Sample query – Products purchased per month
SELECT
DATE_TRUNC(date, month) month,
COUNT(*) items
FROM `bigquery-public-data.iowa_liquor_sales.sales`
GROUP BY 1
ORDER BY 1 DESC
NYC Citi Bike Trips
A record of all rides that occur on the largest bike share system in the US. At the time of this writing, it appears this dataset only goes through 2016.
Example query – Most popular Citi Bike stations
SELECT
start_station_name, start_station_latitude, start_station_longitude,
COUNT(*) AS num_trips
FROM `bigquery-public-data.new_york.citibike_trips`
GROUP BY 1,2,3
ORDER BY num_trips DESC
LIMIT 10
The Look
This is a fake ecommerce dataset that is somewhat useful for practice working on analysis problems you might find if you worked for a business that sells widgets online. This dataset includes a few tables such as inventory items, orders, users and distribution centers. Read more.
Example query – Distribution of orders per user
WITH oo as (
SELECT u.id, count(o.order_id) orders
FROM `bigquery-public-data.thelook_ecommerce.users` u
LEFT JOIN `bigquery-public-data.thelook_ecommerce.orders` o on o.user_id = u.id
GROUP BY 1
ORDER BY 2 DESC
)
SELECT orders, count(*) users
FROM oo
GROUP BY 1
ORDER BY 1 ASC

» **Prompt 1**
Answer these questions using the passage on public datasets and their queries:
(a) Which table does the products-per-month query read from?
(b) Through what year does the Citi Bike dataset appear to go?
(c) What tables does The Look dataset include?
» **Prompt 2**
In the entries below, copy the lines between the one containing "width=148 pixels, height=2576 pixels." and the one containing "Looking at the image, I should click on (15, 698).", inclusive.

» **Records supplied**
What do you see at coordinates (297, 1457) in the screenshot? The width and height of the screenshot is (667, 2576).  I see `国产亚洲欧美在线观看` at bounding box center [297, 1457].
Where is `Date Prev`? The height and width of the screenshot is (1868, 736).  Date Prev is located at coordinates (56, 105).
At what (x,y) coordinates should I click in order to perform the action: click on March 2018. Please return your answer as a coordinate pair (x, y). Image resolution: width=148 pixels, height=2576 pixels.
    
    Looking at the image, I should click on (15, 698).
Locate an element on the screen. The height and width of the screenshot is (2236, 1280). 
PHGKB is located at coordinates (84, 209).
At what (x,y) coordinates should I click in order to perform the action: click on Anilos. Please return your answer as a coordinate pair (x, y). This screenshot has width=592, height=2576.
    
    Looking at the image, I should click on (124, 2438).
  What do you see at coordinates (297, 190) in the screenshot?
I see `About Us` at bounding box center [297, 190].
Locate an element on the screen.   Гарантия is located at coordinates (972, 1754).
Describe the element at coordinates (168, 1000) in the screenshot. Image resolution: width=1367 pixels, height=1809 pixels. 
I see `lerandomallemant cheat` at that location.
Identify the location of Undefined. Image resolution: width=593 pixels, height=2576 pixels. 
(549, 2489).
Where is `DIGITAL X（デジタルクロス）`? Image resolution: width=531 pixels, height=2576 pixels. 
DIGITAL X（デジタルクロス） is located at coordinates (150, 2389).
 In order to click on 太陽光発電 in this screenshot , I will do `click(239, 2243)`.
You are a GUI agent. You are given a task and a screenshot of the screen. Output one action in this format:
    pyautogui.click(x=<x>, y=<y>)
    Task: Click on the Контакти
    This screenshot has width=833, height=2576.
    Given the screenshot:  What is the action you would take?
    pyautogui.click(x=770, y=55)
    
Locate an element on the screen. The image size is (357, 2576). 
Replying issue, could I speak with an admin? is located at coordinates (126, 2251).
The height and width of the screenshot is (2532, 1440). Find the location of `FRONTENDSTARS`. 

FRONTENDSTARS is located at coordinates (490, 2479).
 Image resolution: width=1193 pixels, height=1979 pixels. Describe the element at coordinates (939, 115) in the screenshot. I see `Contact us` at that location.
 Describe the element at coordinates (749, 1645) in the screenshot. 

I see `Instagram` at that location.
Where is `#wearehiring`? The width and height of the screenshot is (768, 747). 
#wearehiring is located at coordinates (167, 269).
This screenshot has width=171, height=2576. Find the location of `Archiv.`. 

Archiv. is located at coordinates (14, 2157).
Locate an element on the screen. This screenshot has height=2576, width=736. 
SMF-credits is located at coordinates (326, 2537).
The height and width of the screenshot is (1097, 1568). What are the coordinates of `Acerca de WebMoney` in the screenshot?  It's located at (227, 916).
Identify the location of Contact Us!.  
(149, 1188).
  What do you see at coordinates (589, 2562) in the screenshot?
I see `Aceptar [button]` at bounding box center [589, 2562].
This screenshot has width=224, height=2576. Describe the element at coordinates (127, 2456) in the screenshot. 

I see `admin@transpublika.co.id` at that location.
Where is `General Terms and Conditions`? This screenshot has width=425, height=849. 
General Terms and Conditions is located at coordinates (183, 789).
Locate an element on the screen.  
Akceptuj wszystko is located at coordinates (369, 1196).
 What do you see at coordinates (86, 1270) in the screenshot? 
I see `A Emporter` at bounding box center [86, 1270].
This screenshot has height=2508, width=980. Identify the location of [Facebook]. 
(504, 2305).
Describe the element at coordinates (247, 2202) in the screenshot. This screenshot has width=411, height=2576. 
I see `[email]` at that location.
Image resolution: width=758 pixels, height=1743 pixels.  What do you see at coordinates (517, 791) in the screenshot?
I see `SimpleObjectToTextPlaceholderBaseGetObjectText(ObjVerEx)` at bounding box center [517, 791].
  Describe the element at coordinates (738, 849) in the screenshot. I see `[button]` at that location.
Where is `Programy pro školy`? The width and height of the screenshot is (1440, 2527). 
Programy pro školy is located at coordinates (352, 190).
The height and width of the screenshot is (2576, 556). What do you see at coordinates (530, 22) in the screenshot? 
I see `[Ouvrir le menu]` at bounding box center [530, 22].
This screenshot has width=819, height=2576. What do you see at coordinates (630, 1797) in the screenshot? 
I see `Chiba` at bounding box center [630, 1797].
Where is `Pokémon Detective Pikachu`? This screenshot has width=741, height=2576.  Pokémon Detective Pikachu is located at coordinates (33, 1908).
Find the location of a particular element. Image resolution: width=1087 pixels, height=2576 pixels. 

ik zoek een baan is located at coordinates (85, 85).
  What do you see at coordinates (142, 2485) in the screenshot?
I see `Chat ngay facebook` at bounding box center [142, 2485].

» **Exercise answer 1**
(a) `bigquery-public-data.iowa_liquor_sales.sales`
(b) 2016
(c) Inventory items, orders, users and distribution centers

» **Exercise answer 2**
At what (x,y) coordinates should I click in order to perform the action: click on March 2018. Please return your answer as a coordinate pair (x, y). Image resolution: width=148 pixels, height=2576 pixels.
    
    Looking at the image, I should click on (15, 698).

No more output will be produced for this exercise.